While the definition has been retrospectively validated, Dr. Nikpour presented data from a prospective study that examined the agreement between LLDAS and the clinical judgment of 50 lupus experts on 50 cases.

These data showed overall agreement between experts and LLDAS rating of remission or low, moderate, or high disease activity in 78% of cases.

“Where there were disagreements, when we looked at the cases in more detail, it really boiled down to whether the expert felt that serologic activity [such as] low complement/raised anti-dsDNA was important, and some experts also accepted prednisone doses up to 10 mg per day in what they thought would be a low disease activity state,” Dr. Nikpour said.

In the same session, Chak-Sing Lau, MBChB, MD, chair of rheumatology and clinical immunology at the University of Hong Kong, presented data from another prospective, cross-sectional validation study of the LLDAS measure in 339 lupus patients who were followed for 30 months.

This study showed that 92.6% of patients had ever achieved LLDAS during the study period, and 62.1% of patient days were spent in LLDAS. Researchers also found that patients who spent a higher percentage of time in LLDAS had a significantly lower incidence of flare, even after adjustment for gender and age.

Commenting on the study, Dr. Nikpour said LLDAS could be a feasible target for lupus – or at least part of one – and a therapeutic endpoint or outcome measure in clinical trials.

“We now have a prospective validation of LLDAS in the Asia Pacific cohort, again looking at protection against future flares, damage accrual, and perhaps even mortality, and a state which confers better health-related quality of life,” she said in an interview.

Dr. Eric Morand, Monash Health Rheumatology Bianca Nogrady/Frontline Medical News

Dr. Eric Morand

In another presentation, Eric F. Morand, MD, PhD, head of the Monash Health Rheumatology Unit at Monash University, Melbourne, showed data from the phase IIb MUSE trial of the investigational drug anifrolumab, which suggested LLDAS also had utility as a clinical trial endpoint for lupus.

The study involved 305 patients with active disease who were randomized to standard of care plus 300 mg or 1,000 mg anifrolumab every 4 weeks, or placebo, with follow-up at 28 and 52 weeks.

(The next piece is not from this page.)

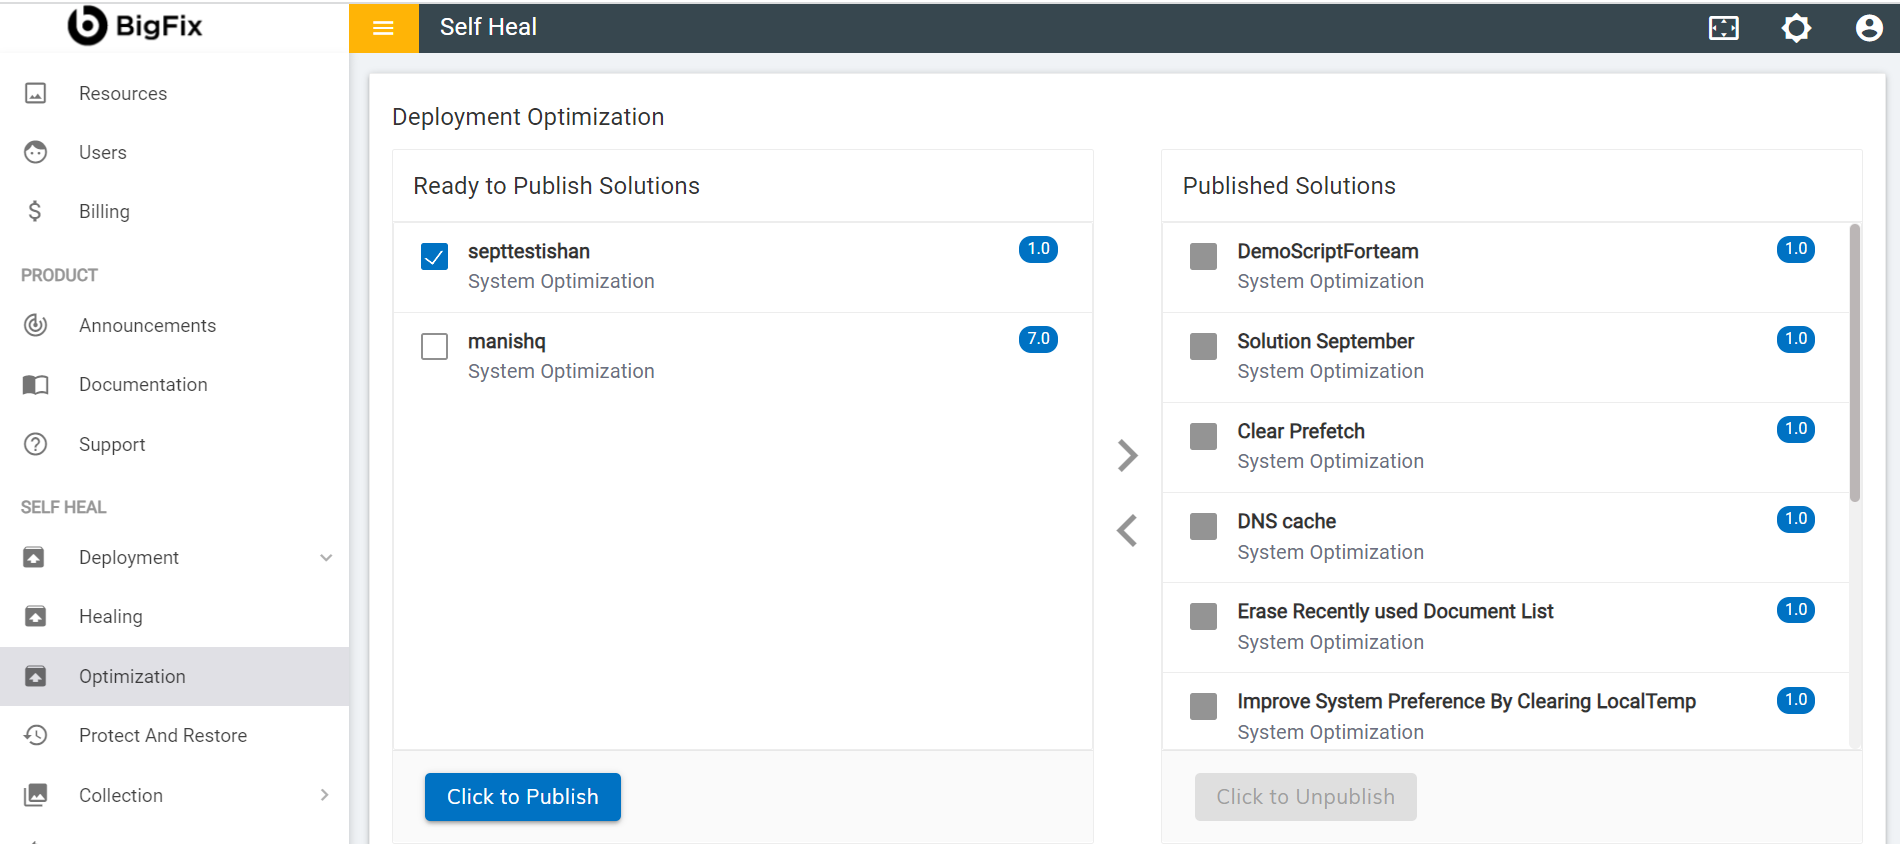
Task: Click the Support question mark icon
Action: 36,444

The analysis showed that LLDAS was strongly associated with the trial’s primary endpoint of SRI-4 response plus a sustained reduction of oral corticosteroid dose to below 10 mg/day, although LLDAS also proved itself more stringent than the SRI-4 response criteria.

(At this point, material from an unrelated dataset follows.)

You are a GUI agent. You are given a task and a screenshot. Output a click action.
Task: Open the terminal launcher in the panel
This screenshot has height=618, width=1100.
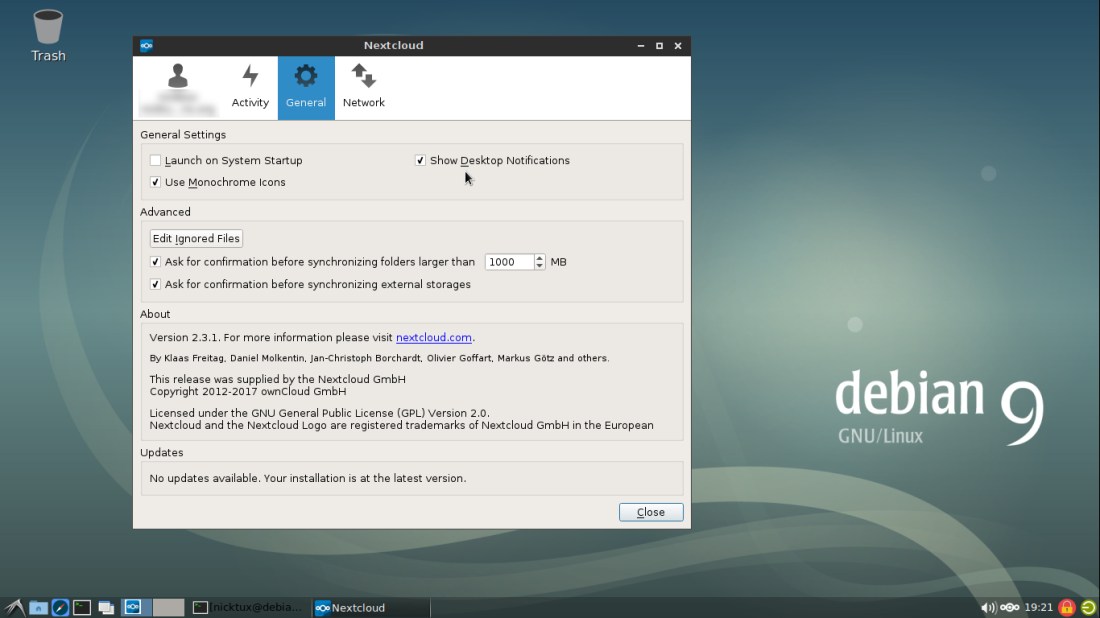click(82, 607)
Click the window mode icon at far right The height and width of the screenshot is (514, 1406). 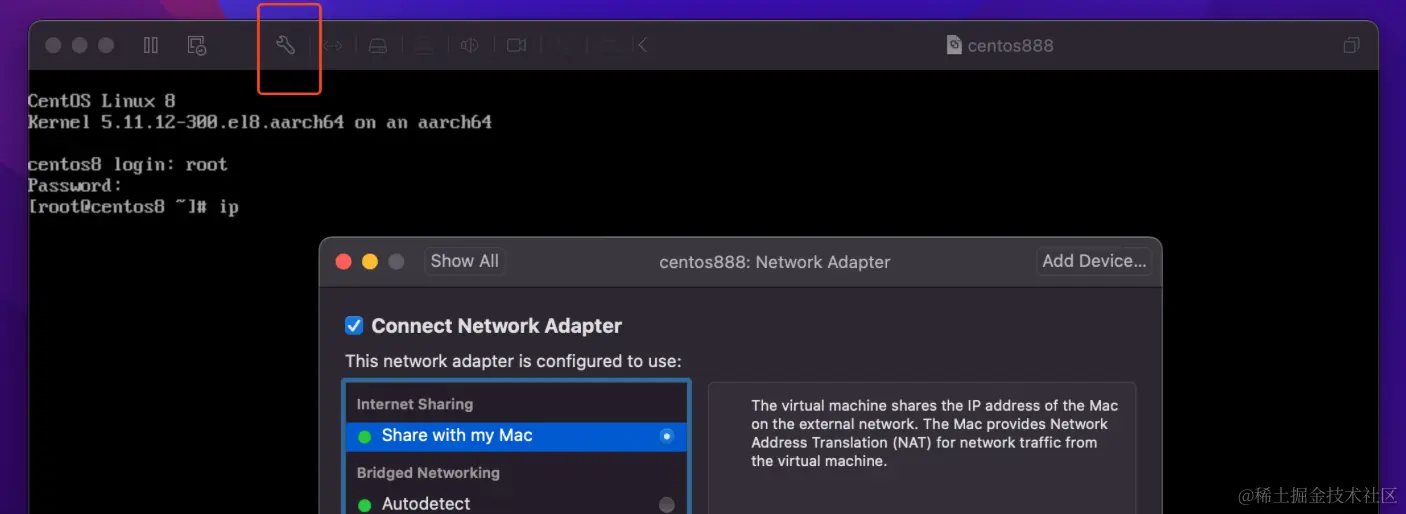[x=1351, y=45]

Similarly, LLDAS attainment was strongly associated with BILAG (British Isles Lupus Assessment Group)–Based Composite Lupus Assessment response but again, was more stringent. However LLDAS was less stringent than the major clinical response definition used in the study, which was BILAG ‘C’ or less across all systems for a minimum of 6 months.

Patients who achieved a low disease activity state at week 52 also showed significantly greater improvements in patient global score, and in seven of the eight lupus quality of life domains, compared with patients who did not achieve LLDAS.

“The purpose of this analysis is not to evaluate the efficacy of anifrolumab but rather to evaluate the utility of this measure, and we believe that this has been attained,” Dr. Morand told the audience.

In an interview, Dr. Morand said the accumulating evidence for the validity of LLDAS both in clinical trials and clinical practice was approaching a tipping point, with numerous presentations at the conference addressing the question of LLDAS.

“Of course those findings have to be peer reviewed and published, and probably it needs to be tested in another clinical trial or two and still hold water, but I think it’s got momentum now.”

Dr. Nikpour declared research support, honoraria, and consultancies with several pharmaceutical companies. The MUSE trial was funded by MedImmune, and Dr. Morand declared research support, consultancies and travel funding from several pharmaceutical companies. Dr. Lau declared advisory board and consultancy roles with several pharmaceutical companies.